_DIRECTION_. Copy out every line of the data below that contains the word "help". Case counts.

--- start MATERIAL TO PROCESS ---

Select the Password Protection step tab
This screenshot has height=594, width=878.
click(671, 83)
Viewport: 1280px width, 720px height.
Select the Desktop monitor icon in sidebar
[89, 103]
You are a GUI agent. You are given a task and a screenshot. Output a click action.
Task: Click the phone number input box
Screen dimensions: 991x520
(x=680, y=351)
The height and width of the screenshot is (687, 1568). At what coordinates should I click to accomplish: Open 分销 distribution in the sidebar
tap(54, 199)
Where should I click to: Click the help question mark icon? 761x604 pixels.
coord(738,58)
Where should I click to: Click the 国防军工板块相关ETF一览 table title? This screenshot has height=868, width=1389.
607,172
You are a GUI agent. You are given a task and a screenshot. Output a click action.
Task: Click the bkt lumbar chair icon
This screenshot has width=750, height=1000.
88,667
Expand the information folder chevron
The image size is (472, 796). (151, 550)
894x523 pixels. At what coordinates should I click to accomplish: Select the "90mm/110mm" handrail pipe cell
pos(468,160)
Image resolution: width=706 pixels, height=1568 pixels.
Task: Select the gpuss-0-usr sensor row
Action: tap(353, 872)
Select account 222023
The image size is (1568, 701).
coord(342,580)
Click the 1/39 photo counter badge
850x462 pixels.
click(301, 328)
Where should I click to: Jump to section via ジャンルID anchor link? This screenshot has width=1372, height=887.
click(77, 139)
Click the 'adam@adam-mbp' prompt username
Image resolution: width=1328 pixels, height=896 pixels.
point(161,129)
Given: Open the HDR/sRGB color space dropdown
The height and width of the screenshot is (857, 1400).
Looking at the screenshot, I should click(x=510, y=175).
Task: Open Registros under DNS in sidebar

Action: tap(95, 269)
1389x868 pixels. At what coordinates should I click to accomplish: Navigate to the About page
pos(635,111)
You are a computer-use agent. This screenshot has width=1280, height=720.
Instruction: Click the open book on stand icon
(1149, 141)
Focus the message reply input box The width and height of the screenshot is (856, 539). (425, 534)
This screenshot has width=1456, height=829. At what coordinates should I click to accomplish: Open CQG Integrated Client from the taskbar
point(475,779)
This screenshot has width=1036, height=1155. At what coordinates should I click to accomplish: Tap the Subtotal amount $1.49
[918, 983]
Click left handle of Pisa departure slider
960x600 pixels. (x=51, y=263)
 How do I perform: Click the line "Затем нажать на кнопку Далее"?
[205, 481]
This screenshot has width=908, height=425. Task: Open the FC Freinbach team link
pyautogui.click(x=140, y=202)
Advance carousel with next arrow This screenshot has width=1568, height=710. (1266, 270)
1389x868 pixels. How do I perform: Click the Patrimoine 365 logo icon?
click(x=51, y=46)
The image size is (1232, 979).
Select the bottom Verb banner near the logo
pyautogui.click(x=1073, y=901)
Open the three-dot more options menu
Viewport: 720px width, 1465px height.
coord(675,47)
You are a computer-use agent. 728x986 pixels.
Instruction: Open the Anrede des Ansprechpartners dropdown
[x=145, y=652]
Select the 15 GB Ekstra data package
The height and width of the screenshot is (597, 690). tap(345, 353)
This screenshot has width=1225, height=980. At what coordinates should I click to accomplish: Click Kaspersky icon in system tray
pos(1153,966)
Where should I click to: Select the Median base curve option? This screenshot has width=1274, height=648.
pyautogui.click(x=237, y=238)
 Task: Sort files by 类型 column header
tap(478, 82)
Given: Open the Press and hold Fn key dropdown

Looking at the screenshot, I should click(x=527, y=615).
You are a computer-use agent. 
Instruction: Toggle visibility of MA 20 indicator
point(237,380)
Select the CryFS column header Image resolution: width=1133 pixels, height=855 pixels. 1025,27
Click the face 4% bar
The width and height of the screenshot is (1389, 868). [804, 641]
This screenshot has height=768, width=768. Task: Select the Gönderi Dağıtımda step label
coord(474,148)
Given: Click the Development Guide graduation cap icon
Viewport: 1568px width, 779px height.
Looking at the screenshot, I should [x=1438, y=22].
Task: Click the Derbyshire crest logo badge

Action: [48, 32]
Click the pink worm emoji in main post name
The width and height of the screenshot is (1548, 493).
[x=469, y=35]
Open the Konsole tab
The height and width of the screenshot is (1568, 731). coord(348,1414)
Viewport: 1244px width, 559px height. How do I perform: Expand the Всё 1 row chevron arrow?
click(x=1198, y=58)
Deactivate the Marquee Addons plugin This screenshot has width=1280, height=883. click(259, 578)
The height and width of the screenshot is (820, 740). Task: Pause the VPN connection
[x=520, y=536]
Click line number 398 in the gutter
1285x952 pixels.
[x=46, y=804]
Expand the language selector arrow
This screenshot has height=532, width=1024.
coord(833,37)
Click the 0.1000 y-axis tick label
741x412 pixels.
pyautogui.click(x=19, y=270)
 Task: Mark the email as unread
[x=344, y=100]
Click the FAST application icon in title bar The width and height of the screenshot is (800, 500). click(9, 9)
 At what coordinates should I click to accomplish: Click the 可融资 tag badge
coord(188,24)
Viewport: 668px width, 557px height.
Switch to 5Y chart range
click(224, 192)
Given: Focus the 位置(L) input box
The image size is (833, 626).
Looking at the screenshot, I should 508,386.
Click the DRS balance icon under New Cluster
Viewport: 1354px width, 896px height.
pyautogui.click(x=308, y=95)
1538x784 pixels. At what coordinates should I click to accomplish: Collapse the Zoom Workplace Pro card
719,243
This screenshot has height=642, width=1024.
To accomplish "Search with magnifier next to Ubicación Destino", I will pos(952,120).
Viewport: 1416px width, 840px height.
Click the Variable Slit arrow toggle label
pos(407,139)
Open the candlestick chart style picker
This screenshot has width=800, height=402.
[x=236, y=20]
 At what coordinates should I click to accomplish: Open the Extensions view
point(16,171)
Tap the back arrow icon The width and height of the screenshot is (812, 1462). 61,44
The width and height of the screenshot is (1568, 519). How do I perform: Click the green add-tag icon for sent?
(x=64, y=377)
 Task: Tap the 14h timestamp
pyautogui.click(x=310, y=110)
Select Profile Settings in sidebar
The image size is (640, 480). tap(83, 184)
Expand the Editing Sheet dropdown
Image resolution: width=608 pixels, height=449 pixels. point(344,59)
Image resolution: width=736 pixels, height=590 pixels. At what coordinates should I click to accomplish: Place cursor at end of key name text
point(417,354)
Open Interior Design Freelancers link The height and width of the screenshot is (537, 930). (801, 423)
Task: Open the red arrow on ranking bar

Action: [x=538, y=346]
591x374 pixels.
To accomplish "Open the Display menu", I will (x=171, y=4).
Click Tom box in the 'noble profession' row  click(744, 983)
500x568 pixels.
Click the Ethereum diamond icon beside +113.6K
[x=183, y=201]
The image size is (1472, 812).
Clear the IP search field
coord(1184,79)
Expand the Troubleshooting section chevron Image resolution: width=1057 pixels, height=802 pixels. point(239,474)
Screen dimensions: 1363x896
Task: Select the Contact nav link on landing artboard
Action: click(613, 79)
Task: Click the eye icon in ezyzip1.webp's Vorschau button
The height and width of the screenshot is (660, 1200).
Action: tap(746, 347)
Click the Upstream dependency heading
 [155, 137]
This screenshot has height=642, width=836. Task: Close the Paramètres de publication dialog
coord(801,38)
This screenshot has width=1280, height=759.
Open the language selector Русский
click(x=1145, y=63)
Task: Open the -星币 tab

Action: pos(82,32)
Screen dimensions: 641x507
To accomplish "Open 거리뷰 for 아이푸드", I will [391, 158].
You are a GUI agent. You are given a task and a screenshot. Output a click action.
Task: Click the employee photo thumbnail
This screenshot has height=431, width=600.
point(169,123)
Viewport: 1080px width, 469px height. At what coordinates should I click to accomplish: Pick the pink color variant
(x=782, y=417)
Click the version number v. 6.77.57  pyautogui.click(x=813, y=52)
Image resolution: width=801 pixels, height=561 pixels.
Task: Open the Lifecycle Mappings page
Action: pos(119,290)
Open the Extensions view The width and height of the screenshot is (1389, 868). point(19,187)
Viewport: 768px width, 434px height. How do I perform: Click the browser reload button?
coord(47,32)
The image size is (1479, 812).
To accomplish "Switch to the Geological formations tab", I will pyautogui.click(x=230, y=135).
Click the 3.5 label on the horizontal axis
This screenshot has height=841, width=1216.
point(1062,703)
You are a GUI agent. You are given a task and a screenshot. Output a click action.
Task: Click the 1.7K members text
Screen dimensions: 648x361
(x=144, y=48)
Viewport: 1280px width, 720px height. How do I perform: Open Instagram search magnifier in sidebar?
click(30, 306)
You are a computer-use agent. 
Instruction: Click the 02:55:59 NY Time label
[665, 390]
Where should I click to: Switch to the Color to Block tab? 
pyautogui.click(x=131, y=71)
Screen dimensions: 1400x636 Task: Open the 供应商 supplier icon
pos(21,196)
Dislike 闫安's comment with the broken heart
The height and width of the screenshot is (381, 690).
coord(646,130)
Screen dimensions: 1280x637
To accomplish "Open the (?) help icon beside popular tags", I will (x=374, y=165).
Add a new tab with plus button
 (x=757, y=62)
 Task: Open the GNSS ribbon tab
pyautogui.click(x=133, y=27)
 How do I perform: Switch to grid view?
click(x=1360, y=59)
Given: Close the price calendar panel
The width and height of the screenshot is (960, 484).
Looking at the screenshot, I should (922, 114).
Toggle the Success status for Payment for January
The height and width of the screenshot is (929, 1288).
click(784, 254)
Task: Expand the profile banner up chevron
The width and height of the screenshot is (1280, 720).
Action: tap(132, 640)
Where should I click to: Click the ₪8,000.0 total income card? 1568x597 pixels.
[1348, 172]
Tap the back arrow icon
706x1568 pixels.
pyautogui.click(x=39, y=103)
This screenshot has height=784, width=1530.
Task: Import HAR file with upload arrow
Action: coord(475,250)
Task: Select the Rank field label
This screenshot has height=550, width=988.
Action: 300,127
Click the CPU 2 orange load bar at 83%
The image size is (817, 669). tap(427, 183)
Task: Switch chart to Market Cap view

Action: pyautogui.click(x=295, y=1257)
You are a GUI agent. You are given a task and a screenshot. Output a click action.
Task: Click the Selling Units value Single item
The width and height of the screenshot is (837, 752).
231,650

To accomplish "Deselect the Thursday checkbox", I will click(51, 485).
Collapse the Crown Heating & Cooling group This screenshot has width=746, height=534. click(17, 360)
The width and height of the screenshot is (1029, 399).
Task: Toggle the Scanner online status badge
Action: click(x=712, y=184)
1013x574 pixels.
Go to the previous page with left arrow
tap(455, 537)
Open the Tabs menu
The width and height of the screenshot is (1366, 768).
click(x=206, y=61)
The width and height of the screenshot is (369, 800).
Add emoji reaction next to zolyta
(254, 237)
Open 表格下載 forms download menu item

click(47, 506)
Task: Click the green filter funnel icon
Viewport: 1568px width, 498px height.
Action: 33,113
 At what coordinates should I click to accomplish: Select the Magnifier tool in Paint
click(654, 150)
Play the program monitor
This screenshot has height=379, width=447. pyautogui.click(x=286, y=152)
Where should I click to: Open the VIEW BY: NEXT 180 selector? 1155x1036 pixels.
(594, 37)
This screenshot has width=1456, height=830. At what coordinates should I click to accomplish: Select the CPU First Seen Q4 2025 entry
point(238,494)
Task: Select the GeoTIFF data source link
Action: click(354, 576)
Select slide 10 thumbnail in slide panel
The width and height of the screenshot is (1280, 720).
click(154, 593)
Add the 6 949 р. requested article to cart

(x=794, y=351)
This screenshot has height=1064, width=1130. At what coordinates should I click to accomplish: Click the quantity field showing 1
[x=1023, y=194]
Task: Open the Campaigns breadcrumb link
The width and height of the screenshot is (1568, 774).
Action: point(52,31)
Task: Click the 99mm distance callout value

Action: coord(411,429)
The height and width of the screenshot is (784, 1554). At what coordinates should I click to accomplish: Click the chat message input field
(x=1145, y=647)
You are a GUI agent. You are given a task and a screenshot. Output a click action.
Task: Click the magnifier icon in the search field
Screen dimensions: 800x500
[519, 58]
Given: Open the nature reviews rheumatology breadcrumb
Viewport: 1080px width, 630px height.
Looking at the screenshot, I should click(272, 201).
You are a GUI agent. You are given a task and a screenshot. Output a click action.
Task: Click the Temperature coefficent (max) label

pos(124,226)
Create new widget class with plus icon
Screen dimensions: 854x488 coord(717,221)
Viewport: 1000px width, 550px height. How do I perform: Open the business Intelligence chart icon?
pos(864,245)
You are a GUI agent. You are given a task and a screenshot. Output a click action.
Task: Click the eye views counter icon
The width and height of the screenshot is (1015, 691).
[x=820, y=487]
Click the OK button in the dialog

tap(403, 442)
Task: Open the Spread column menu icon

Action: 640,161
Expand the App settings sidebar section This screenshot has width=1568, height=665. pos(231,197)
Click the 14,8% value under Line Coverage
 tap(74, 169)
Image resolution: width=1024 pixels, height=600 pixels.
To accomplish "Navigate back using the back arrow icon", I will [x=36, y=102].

--- end MATERIAL TO PROCESS ---

_SOLUTION FOR THIS PROBLEM_.
Where should I click to: Click the help question mark icon? 761x604 pixels.
To accomplish "Open the (?) help icon beside popular tags", I will (x=374, y=165).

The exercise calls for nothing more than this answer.